National insurance contributions will need to increase by 5 per cent in the future to fund the state pension, the Government Actuary’s Department has revealed.
In a news update, GAD said the state pension accounts for more than 90 per cent of benefits paid from national insurance. Unlike ‘funded’ private pensions, state pensions are paid on a ‘pay as you go’ basis so that future state pensioners are reliant on the national insurance contributions of future workers to pay their pension.
Commenting, Aegon pensions director Steven Cameron said: “The Government Actuary’s Department (GAD) has a key role to play in advising the government on the affordability of long term policies, such as state pensions, the cost of which can be significantly affected by changes in life expectancy. What many people may not realise is there’s no big pot of money set aside to pay future state pensions.

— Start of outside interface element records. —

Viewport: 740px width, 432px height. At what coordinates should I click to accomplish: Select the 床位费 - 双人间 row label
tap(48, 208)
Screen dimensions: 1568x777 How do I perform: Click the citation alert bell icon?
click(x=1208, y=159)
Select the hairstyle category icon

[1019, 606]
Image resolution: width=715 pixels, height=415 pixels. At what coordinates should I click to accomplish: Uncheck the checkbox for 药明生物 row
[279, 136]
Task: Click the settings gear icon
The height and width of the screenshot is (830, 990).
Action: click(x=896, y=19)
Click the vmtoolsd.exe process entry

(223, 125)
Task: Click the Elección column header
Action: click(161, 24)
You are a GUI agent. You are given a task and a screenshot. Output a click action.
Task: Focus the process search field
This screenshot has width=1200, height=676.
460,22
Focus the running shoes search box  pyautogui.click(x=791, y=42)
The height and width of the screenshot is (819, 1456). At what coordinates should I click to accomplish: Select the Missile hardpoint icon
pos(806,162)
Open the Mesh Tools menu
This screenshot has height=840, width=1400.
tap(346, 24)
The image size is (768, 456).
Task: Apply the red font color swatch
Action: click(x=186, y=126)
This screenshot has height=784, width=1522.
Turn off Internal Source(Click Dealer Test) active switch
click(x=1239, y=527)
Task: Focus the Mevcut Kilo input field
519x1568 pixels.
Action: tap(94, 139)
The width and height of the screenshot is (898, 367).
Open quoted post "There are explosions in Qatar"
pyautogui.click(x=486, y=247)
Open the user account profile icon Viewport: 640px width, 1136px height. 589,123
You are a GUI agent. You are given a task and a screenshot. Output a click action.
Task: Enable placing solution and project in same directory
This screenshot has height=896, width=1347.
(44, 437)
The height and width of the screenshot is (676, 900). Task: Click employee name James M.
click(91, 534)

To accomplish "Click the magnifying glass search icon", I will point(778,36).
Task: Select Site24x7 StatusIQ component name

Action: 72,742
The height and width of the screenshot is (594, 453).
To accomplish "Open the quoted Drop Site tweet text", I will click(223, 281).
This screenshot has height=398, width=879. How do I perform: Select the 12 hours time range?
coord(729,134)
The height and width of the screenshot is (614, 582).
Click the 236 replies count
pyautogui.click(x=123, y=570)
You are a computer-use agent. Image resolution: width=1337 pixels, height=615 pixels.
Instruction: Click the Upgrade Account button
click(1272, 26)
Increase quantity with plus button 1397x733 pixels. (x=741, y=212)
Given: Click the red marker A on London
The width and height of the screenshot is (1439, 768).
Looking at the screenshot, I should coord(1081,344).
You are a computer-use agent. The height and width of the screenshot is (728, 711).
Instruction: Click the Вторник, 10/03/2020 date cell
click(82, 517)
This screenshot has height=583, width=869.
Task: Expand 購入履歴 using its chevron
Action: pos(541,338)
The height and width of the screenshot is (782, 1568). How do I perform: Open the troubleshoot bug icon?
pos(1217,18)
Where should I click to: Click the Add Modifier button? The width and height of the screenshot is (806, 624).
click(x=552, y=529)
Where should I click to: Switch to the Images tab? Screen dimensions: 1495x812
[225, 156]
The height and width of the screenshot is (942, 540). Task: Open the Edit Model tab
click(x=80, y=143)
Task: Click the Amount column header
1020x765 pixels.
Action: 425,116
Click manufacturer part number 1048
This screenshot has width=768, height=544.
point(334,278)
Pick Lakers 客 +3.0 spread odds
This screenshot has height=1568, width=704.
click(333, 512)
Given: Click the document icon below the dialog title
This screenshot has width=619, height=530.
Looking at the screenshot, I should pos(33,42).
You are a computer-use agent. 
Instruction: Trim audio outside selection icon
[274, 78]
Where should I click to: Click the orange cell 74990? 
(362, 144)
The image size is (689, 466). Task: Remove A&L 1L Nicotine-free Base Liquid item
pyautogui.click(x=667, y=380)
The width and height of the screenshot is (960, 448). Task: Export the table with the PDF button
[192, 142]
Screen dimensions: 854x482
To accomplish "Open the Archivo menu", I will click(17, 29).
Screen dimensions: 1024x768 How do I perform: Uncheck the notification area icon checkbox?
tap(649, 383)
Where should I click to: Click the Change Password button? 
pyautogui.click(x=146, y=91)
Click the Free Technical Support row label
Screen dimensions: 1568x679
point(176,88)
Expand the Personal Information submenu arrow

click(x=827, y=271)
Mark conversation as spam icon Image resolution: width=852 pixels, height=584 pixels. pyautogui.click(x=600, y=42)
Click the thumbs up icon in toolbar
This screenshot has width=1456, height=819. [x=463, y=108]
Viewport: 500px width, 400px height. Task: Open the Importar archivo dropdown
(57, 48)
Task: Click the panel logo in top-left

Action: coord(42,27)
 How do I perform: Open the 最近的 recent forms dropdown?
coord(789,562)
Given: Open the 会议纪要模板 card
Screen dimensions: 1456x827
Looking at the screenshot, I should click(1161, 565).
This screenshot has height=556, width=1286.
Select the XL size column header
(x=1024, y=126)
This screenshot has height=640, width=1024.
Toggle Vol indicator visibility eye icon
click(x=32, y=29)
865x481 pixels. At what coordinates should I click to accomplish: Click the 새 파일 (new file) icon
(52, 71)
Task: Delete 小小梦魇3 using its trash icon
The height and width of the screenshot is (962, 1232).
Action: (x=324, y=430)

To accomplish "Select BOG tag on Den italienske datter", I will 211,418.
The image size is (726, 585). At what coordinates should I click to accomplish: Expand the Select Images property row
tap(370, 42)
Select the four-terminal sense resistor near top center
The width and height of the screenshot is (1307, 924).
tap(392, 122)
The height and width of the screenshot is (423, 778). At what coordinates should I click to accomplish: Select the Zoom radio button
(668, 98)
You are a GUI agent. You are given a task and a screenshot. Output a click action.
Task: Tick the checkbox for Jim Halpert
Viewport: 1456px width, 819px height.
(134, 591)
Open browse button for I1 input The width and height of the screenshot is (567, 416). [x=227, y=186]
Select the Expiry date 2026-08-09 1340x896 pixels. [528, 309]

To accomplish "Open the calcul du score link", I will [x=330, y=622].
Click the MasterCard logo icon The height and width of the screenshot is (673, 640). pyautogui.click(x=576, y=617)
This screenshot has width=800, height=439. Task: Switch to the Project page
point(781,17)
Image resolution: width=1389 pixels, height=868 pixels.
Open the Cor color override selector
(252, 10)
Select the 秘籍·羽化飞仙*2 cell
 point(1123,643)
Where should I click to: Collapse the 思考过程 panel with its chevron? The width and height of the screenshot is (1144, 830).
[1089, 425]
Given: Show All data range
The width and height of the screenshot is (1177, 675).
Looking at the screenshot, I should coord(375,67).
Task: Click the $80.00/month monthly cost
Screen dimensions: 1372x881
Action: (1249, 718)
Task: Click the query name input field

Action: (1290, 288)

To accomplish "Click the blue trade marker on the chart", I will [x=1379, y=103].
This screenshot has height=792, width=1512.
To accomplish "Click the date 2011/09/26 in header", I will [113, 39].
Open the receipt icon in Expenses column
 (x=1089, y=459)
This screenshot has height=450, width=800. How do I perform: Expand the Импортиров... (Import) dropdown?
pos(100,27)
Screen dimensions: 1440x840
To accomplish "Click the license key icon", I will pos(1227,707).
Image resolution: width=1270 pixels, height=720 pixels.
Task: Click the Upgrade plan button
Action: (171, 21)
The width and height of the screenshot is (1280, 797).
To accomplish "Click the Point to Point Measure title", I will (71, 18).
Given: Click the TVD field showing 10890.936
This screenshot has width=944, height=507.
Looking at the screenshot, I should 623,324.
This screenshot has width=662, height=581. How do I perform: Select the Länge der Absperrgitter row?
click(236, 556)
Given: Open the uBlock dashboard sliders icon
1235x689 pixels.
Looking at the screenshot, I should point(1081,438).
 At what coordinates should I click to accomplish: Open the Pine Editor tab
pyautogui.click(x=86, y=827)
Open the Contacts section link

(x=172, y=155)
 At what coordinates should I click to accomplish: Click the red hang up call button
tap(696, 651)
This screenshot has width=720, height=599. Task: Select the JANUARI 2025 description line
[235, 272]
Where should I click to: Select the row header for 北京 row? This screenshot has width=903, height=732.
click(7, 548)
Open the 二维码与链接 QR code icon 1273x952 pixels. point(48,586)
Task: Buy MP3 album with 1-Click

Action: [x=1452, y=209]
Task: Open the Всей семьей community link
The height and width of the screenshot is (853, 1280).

“Instead, they are funded on a ‘pay as you go’ basis meaning future state pensioners are reliant on the national insurance contributions of future workers to pay their pensions, creating the potential for intergenerational tension. There’s always a trade-off to be made between state pension age, the yearly amount of state pension paid out, other benefits national insurance pay for such as the current hot topic of social care, and at what rates national insurance contributions need to be set to cover these costs.
“For many, the state pension continues to be a core part of their total income in retirement and something they rely on. While governments may be tempted to focus on the issues they face in the short term, for something like state pensions, they need to think much further ahead. Projections such as this from the GAD need careful consideration by the government to make sure state pensions remain affordable not just now but over the long term.”